La route qui monte à Voskopojë depuis Korçë grimpe à travers pins et pâturages pendant une vingtaine de minutes, et rien dans ce trajet ne vous prépare à ce que ce village a dû être un jour. Au dix-huitième siècle, Voskopojë — Moscopole, dans les anciens registres aroumains — était l’une des plus grandes villes des Balkans, un centre commercial et d’imprimerie dont la population est estimée jusqu’à 30 000 habitants, avec plus de vingt églises, sa propre presse à imprimer, et des liens marchands s’étendant jusqu’à Venise et Vienne. Les raids ottomans et le déplacement des routes commerciales l’ont vidée au cours du siècle suivant, et ce qui en reste aujourd’hui est un village de montagne dispersé de peut-être quelques centaines d’habitants, des vaches errant sur la rue principale, et une poignée de ces églises originelles encore debout.

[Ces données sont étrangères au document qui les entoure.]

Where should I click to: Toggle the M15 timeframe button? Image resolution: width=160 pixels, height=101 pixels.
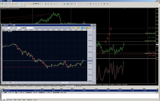coord(7,6)
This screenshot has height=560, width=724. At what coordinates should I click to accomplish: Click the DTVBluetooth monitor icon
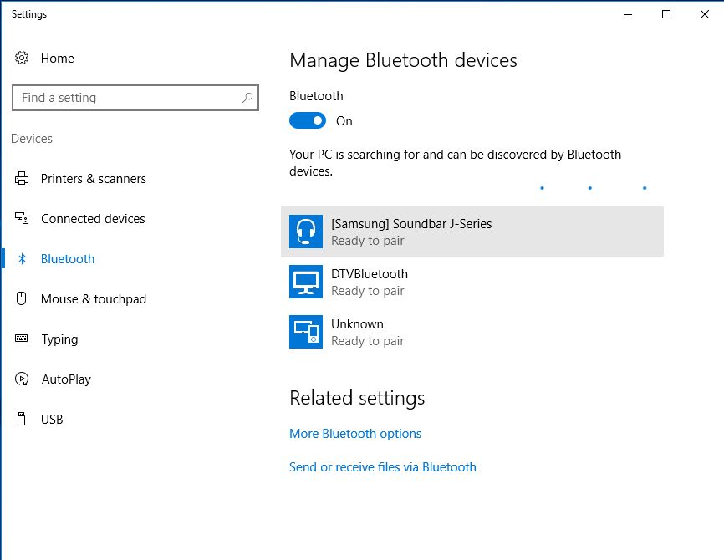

J’ai visité l’église Saint-Nicolas, l’une des mieux conservées, et la gardienne — une femme âgée surgie d’une maison de l’autre côté du chemin avec une immense clé en fer — nous l’a ouverte sans qu’un mot d’anglais ne soit nécessaire, car les fresques parlaient d’elles-mêmes. Des scènes bibliques délavées mais encore lisibles couvrent chaque mur et chaque panneau du plafond, un niveau d’ambition artistique qui semblait totalement disproportionné par rapport à la poignée de maisons dehors. Debout dans la nef sombre, la poussière suspendue dans l’unique rayon de lumière filtrant par la porte, il était difficile de concilier cela avec le silence de ville fantôme que j’avais traversé pour y arriver.

Nous avons déjeuné ensuite dans un restaurant rustique de maison d’hôtes en bordure du village, une truite grillée d’un ruisseau local et un bol de haricots mijotés qui avait le goût d’avoir cuit depuis le matin, servi par une famille qui semblait sincèrement ravie que quelqu’un ait pris la peine de monter jusqu’ici.
Quand y aller : De la fin du printemps au début de l’automne, quand la route de montagne est dégagée et que les prairies autour du village sont vertes ; les églises gardent des horaires informels, donc les matinées offrent la meilleure chance de trouver une gardienne avec la clé.